Task set:
1. Using the Karin Sjödin biography, list each European team championship that a Swedish team she belonged to took part in, with its year and the result.
2. Return the part of the Karin Sjödin biography starting with "Karin Sjödin (born" and going on through "Kraft Nabisco Championship.".
3. Carry the Karin Sjödin biography further from the point where it stops.

Karin Sjödin (born 8 August 1983) is a Swedish professional golfer. She played 10 seasons on the U.S.-based LPGA Tour and was in contention at the 2012 Kraft Nabisco Championship.

Amateur career
Sjödin was born  in Gothenburg, Sweden and learned golf at Delsjö Golf Club close to the city.  

In 2000 she won the Swedish Junior Match-play Championship and, still as an amateur, the Öijared Ladies Open on the Swedish Golf Tour, at the time named the Telia Tour.  

She was part of the Swedish team winning the 2000 European Girls' Team Championship at home soil in Stockholm, Sweden. She was also part of the Swedish teams capturing the silver medal at the 2002 European Lady Junior's Team Championship and the bronze medal at the 2003 European Ladies' Team Championship.

Supplied material:
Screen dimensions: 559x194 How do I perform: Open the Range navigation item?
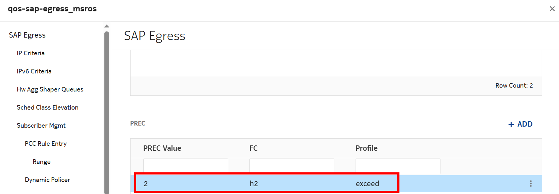coord(41,162)
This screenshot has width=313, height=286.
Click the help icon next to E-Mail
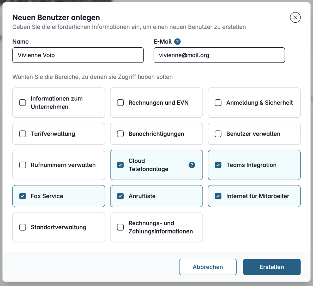click(177, 42)
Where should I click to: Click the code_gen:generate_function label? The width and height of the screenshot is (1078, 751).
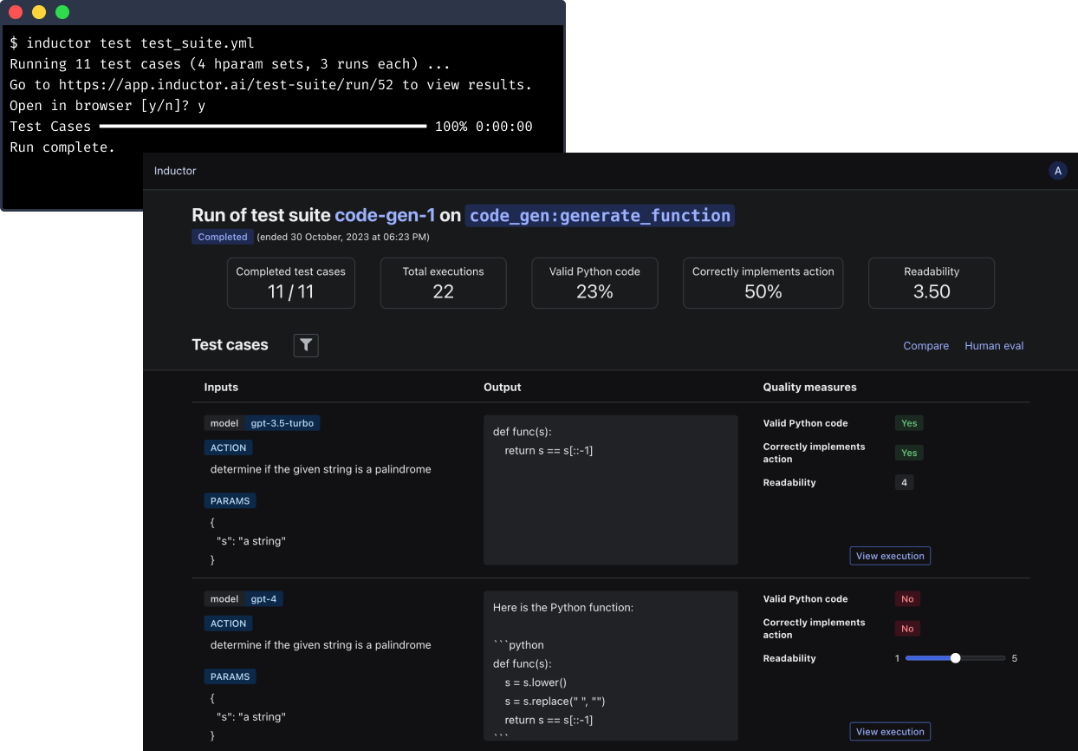600,215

Responses:
1.
- 2000 European Girls' Team Championship: won
- 2002 European Lady Junior's Team Championship: silver medal
- 2003 European Ladies' Team Championship: bronze medal

2.
Karin Sjödin (born 8 August 1983) is a Swedish professional golfer. She played 10 seasons on the U.S.-based LPGA Tour and was in contention at the 2012 Kraft Nabisco Championship.

3.
Sjödin played in the 2002 and 2004 Espirito Santo Trophy (World Amateur Golf Team Championships} finishing on the victorious Swedish side and as individual champion in 2004.

Sjödin played college golf at Oklahoma State University where she won three events, the 2002 Topy Cup, the 2004 Mercedes-Benz of Bend Women's Fall Preview and 2004 Edean Ihlanfeldt Invitational. She was named NGCA All-America Honorable Mention from 2003–04, First-Team All-American in 2005, Big 12 Newcomer of the Year and Second-Team All-Big 12 in 2003, and First-Team Academic All-American from  2003-05. She was the NCAA individual runner-up in 2004. and named  First-Team All-Big 12 in 2004 and 2005.

Sjödin was awarded the 2005 Dinah Shore Trophy Award. Winners must have an overall grade point average (GPA) of at least 3.2 on a 4.0 scale, have played in at least 50% of her team's scheduled events, maintained a scoring average of 78 or less and demonstrated leadership skills and/or extraordinary community affairs work. She also received the 2005 Edith Cummings Munson Golf Award which goes to the student-athlete who is both an NGCA All-American Scholar and an NGCA All-American, with the award going to the highest GPA score in the event of a tie.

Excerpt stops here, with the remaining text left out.